### Text segment
Making A request to IBM

Robin Wilson robin at pensoft.UUCP
Thu Mar 21 02:08:40 AEST 1991


OK here it is... the complete (almost) description of how IBM software 
support works.

The customer is supposed to call the Systems Engineer (SE) for ANY problems
with their system.  The SE is responsible for Problem Determination (PD)
and Problem Source Identification (PSI).  Often times the SE is experienced
in systems other than the IBM AIX systems, so this PD/PSI is sometimes not
very complete when done by a "less expereinced" SE.  This is one area where
IBM sometimes has trouble.  If the SE is either not experienced enough, or
is unable to resolve your problem, he is supposed to determine whether the 
problem is a "DEFECT" or "HOW-TO".  Unfortunately, someone with little 
experience, usually doesn't know enough to determine if it is a "DEFECT" or
"HOW-TO".  So they call the channel that provides the fastest response:
AIX Software DEFECT Support Level 2.  For a second, lets assume they really
did know that the problem was "HOW-TO" and they followed the proper channel
to resolve the problem.  HOW-TO problems will go through the following chain
of people.  The SE contacts the Area-Specialist.  If the AS cannot solve the
problem, he directs the SE to the National Technical Support Center.  The
SE can contact this center through electronic mail ONLY, so this method
usually takes several days to resolve a problem.  (IBM is working on the
possiblity of making the Tech Support group accessable by phone, but right
now that is not a possibility.)  If the NTSC cannot resolve the problem,
they will contact Level 2 DEFECT support (to find out if "Anybody has 
heard of this problem"), and if Level 2 can't help, NTSC will contact
Level 3 (change team), and finally NTSC will contact development.  NOTE:
there is a distinct difference between Level 3 (CT) and Development.

### Recorded information
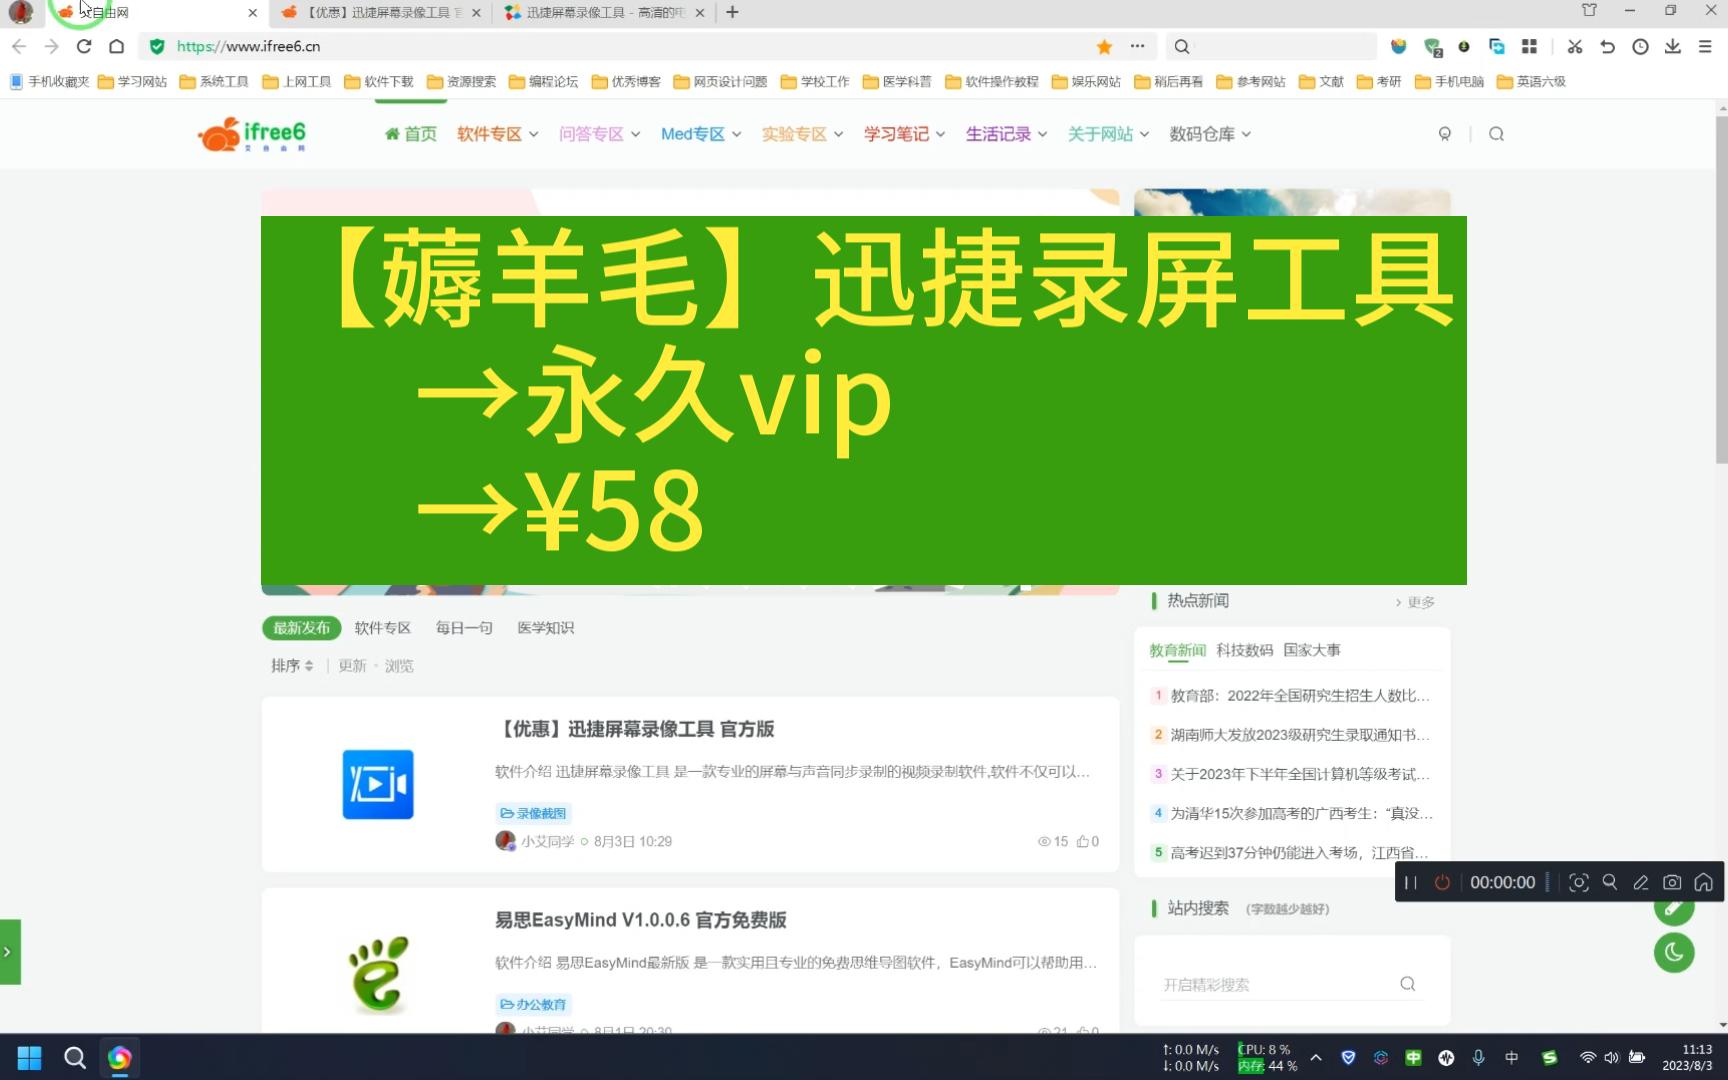
Task: Click 更多 next to 热点新闻
Action: 1419,601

### To-do list
(A) Rewrite the passage of the post on IBM software support starting at "Making A request" and ending at "support works.", swapping "description" for "explanation".
(B) Carry on the post about IBM software support from the point where it stops.
The material placed after the post on IBM software support stands apart from it.

### Answers to each task
(A)
Making A request to IBM

Robin Wilson robin at pensoft.UUCP
Thu Mar 21 02:08:40 AEST 1991


OK here it is... the complete (almost) explanation of how IBM software 
support works.

(B)
Development writes the NEW code for the "next" or "future" releases, and
CT maintains the existing release(s).

Now here's what happens when the problem goes from SE to Level 2 DEFECT
support.  (This does not assume that the problem is a HOW-TO, but either
way it is started the same at Level 2.)  IBM Level 2 Software Defect 
Support (L2) is just what the name implies; DEFECT support.  They are 
contacted by calling the 1-800-237-5511 number.  The people answering the
phone are at one of several regional support centers.  They are Level 1
support.  And they receive calls for ALL IBM systems and OS's.  They ask
the called a few questions: "customer number", "type of machine", "operating
system", etc.  Then the level 1 person routes the information (entered into
a database system that is distributed across the nation) to the proper
L2 group for the product (well, ususally they do... sometimes they 
accidentally route calls to the wrong group, but usually a callback solves
that).  If your product happens to be the RS/6000 and AIX V.3, they route
you to Austin, Texas, and live transfer your call to a Level 2 representative
here in Austin.  (RT and AIX 370, and AIX PS/2 also get routed to Austin, but
their calls are not live transfered, they Level 2 person must call the
customer back.)  The person answering the call is a FULL Level 2 support
person, who has been assigned to answer incoming calls at that particular
time (or who just saw the light blinking on the wall -- that indicates an
incoming call has not yet been answered -- and decided to grab the call).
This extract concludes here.